La norma ottocentesca non era stata studiata da Crispi per affrontare i flussi migratori attuali. Per Crispi il problema, casomai, era opposto (proprio il governo Crispi varò la prima legge sull’emigrazione italiana la n. 5866 del 30 gennaio 1888) e oggi la norma sul Domicilio di Soccorso è devastante se applicata allo scenario attuale: i Comuni, che non hanno più soldi per garantire l’assistenza sociale ai cittadini, rischiano di doversi far carico dell’assistenza ai sedicenti rifugiati.
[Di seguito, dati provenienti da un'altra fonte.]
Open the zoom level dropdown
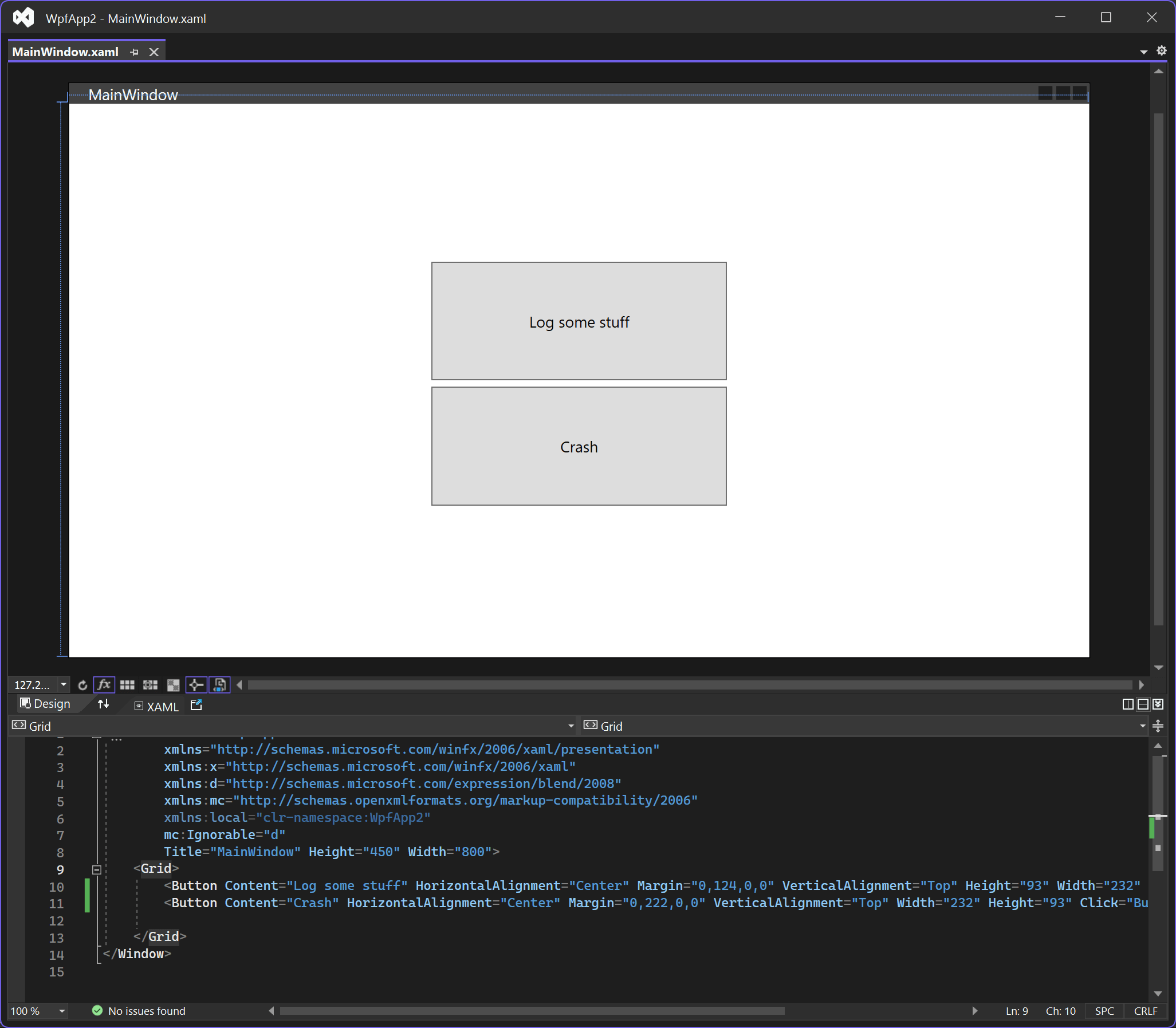1176x1028 pixels. (x=63, y=684)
Solo il 4 per cento dei richiedenti asilo sono riconosciuti come tali, ma dal pronunciamento sulla loro domanda fino a tutti gradi di appello, il richiedente ha diritto all’assistenza.
Le lettere e le circolari inviare dai prefetti in Veneto pongono le premesse per la destabilizzazione dei conti delle amministrazioni locali. Anche lasciando perdere ogni altro aspetto di ordine pubblico appare comunque insensato sia garantire documenti a sconosciuti dei quali non sappiamo nulla, sia mettere a repentaglio gli equilibri di bilancio delle amministrazioni locali o rifarsi a norme ottocentesche o risalenti agli anni ’50 del secolo scorso per gestire le sfide della contemporaneità: non so cosa pensi il Parlamento di questo scenario destabilizzante. Ma forse è il caso che se ne occupi, prima che sia troppo tardi.